• _Data in this exercise_
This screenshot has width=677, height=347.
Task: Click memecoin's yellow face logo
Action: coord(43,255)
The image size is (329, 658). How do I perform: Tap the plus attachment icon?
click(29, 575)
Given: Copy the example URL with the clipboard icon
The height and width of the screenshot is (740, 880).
---
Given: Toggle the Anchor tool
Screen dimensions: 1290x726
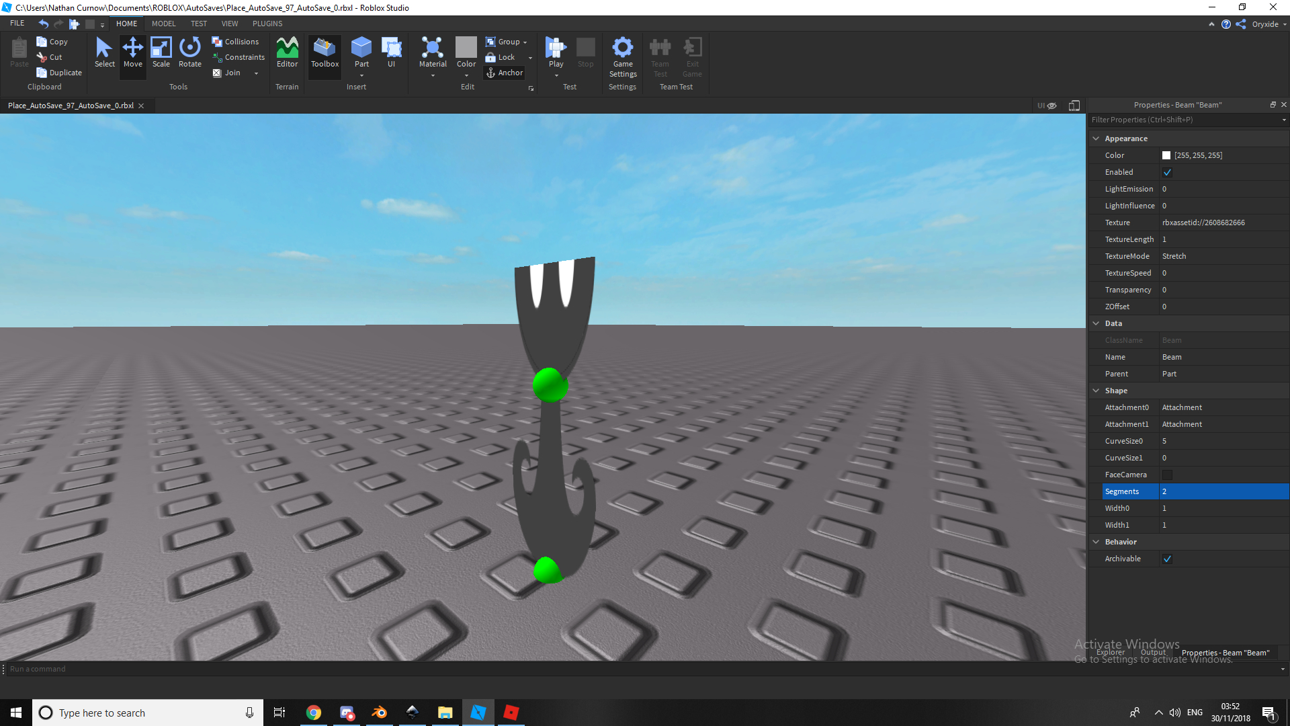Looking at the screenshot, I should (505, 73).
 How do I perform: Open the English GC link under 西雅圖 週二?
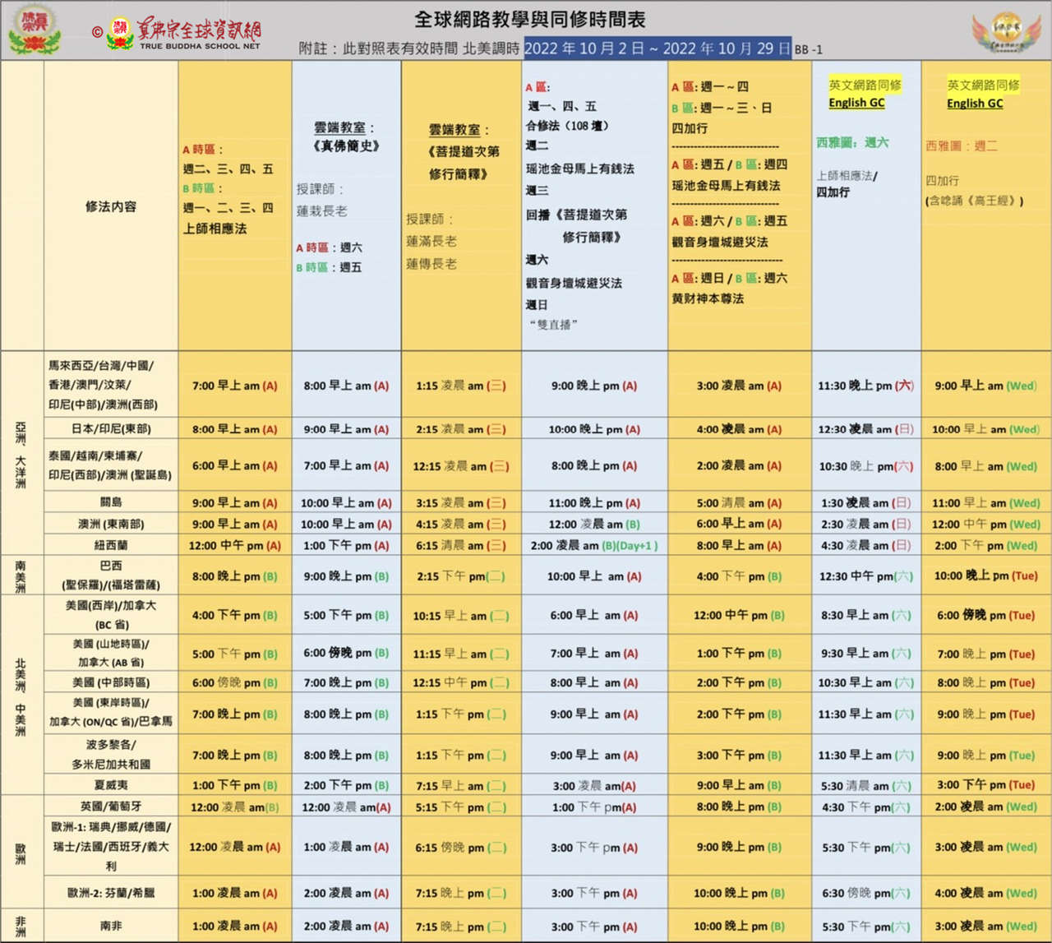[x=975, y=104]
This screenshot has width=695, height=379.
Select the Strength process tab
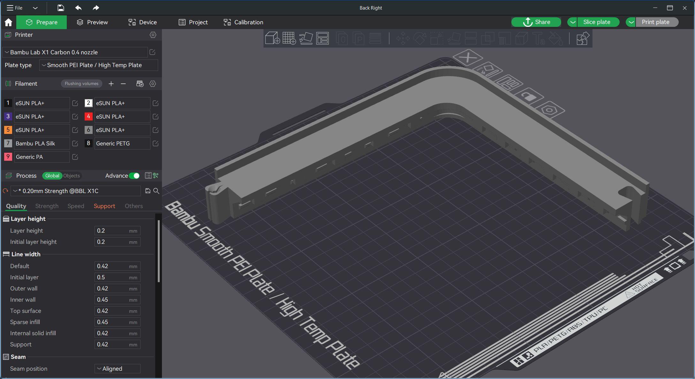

• _Job_
Report how many lines in the data above contain the string "height", matching case exactly, and give only the number.

• _Full answer_
3